Imagem: Saori Honorato e William Clarindo.

Queda de 17% de famílias beneficiadas em um ano mostra os efeitos em Ponta Grossa


O Bolsa Família foi criado em 2003 durante o governo Lula (PT). É um programa que visa à diminuição dos índices de pobreza no Brasil através da oferta de bolsas mensais às famílias registradas no Cadastro Único para Programas Sociais do Governo Federal. Apesar de ser uma importante estratégia para o combate de pobreza no país, dados comprovam que nos últimos anos o número de famílias beneficiadas pelo programa diminuiu. Em novembro do ano passado, o governo de Michel Temer (PMDB) cancelou e bloqueou R$ 1,1 milhão de benefícios do Bolsa Família. Julho de 2017 registrou o menor número de pessoas beneficiadas na história do programa. 
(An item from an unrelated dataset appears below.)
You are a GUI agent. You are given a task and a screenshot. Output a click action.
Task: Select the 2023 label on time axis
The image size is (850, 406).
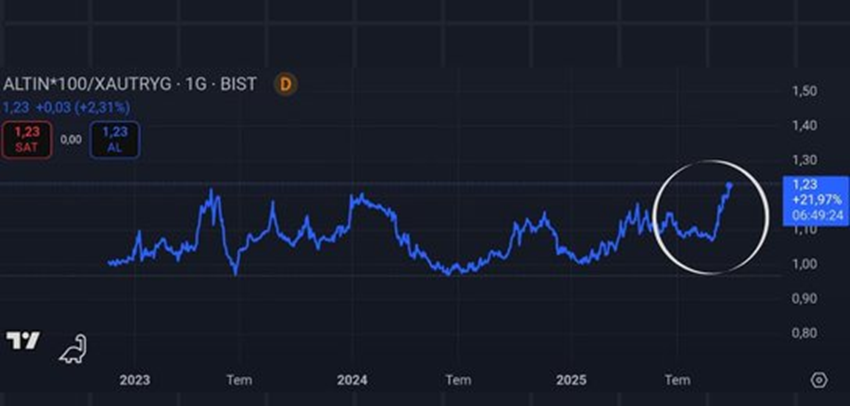coord(135,380)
Segundo relatório gerado em 21 de julho deste ano, em média 9% da população total de Ponta Grossa é beneficiada pelo Bolsa Família e o valor médio da bolsa é de R$ 151,38 por família. Ao comparar os meses de julho dos anos de 2016 e 2017, é possível observar a diminuição de 17% no número de famílias beneficiadas pelo programa Bolsa Família em Ponta Grossa. Enquanto em julho do ano passado 11,3 mil famílias eram contempladas pelo programa, no ano de 2017 o número cai para 9,4 mil. Nos últimos 12 meses, julho de 2017 foi o mês com o valor mais baixo de repasse de verba, sendo R$ 1.501.281,00 o valor destinado para as famílias da cidade. A quantidade de famílias beneficiadas pelo programa em Ponta Grossa diminui gradativamente mês após mês e não há um aumento nos valores destinados deste outubro de 2016.

 

A coordenadora do Programa Bolsa Família em Ponta Grossa, Ana Seres Leite, diz que os cortes não são um problema. “As famílias que deixaram de fazer parte do programa foi porque superaram a renda inicial. […] Se diminuíram o número de bolsas, quer dizer que mais famílias deixaram a pobreza”, aponta a coordenadora.
Para se cadastrar no programa, a família deve ter renda mensal de R$ 85,01 a R$ 170,00 por membro e comprovar a renda em uma unidade do Centro de Referência de Assistência Social (CRAS). Ponta Grossa possui dez unidades do CRAS.

 

Os cortes do auxílio acontecem quando são detectados problemas nos dados oferecidos pelas famílias que recebem a bolsa. Em seguida, a conta no banco é bloqueada e o beneficiado não consegue retirar o dinheiro. O professor do curso de Serviço Social da Universidade Estadual de Ponta Grossa (UEPG), Peterson Marino, argumenta que esses bloqueios do Bolsa Família não são feitos para organizar os cadastros e sim são uma forma do governo cortar gastos. “Quando vemos os cortes e a diminuição do valor do benefício isso demonstra que em vez de avançarmos, estamos regredindo. Em vez de garantir um direito, o governo está tirando o pouco que ainda se tem”, afirma o professor.

 

Marino lamenta o descaso que os programas assistenciais recebem do atual governo e defende a importância do Bolsa Família para o país. “Quando olhamos para a condição do povo brasileiro a gente consegue ver muita desigualdade social, uma baixa qualificação da população, um mercado de trabalho precário, além do alto nível de desemprego. É necessário um programa de assistência social que dê o mínimo de dignidade de vida para as famílias de baixa renda”, argumenta o professor. Segundo a coordenadora do Bolsa Família, o município está abaixo da meta ideal de famílias contempladas pelo programa porque não consegue atingir o restante da população em função de problemas estruturais nos CRAS, como falta de pessoal e estrutura física. Esse impasse é resultado do município ter atingido o limite prudencial, o que impede a contratação de mais funcionários na área de assistência social.

 

O censo demográfico realizado pelo IBGE em 2010 indica que há 12.692 famílias consideradas pobres em Ponta Grossa. Os dados mostram que 78% desse grupo faz parte do programa Bolsa Família, entretanto o restante das famílias pobres permanecem sem receber auxílio do governo.
Ainda há meio milhão de famílias na lista de espera do Programa Bolsa Família no Brasil.